From the BBC3 article:
Ash [Perrin] and his team of clowns, musicians and dancers are ‘play specialists’ who work with children in refugee camps across Europe. The aim is to allow the kids “to feel good, feel daft, and feel playful”.
They are part of The Flying Seagulls Project, a band of clowns and performers who believe in the power of play. They have traveled to numerous refugee camps across Europe to help entertain and support children and their families via play.
This kind of outreach and human interaction is so powerful, not just from the viewpoint of lifting up people’s spirits, but especially for children’s mental well-being. It is incredibly beneficial to everyone but especially children to provide play and laughter as a respite from a really scary situation, at a time when they need a village of support at the exact time they have lost that village, as their parents try to cope with their new situation as well.
This kind of outreach is crucial especially as the refugee crisis intensified and continues to grow and more families are displaced and their lives put into turmoil.
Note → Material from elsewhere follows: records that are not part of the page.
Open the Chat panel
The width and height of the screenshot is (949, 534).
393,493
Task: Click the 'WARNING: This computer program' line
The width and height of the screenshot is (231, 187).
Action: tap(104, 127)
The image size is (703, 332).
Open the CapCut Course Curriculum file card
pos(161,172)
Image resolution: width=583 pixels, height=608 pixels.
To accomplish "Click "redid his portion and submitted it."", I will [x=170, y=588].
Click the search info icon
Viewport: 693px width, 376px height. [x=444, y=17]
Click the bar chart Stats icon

Play is how children process their emotions, explore and understand the world, and this kind of work can help children process trauma.
Unstructured play is crucial as well, but having guided play like this is important in a situation where the rules and conditions have changed for children – they need guidance from others to say “this is allowable here.” It is okay to laugh, to sing, to feel silly.
There are clowns who also work in children’s hospitals in the U.S. and around the world, providing similar services. Being able to go to where the children are, in their time of need, and say, “let’s play!” can be incredibly healing.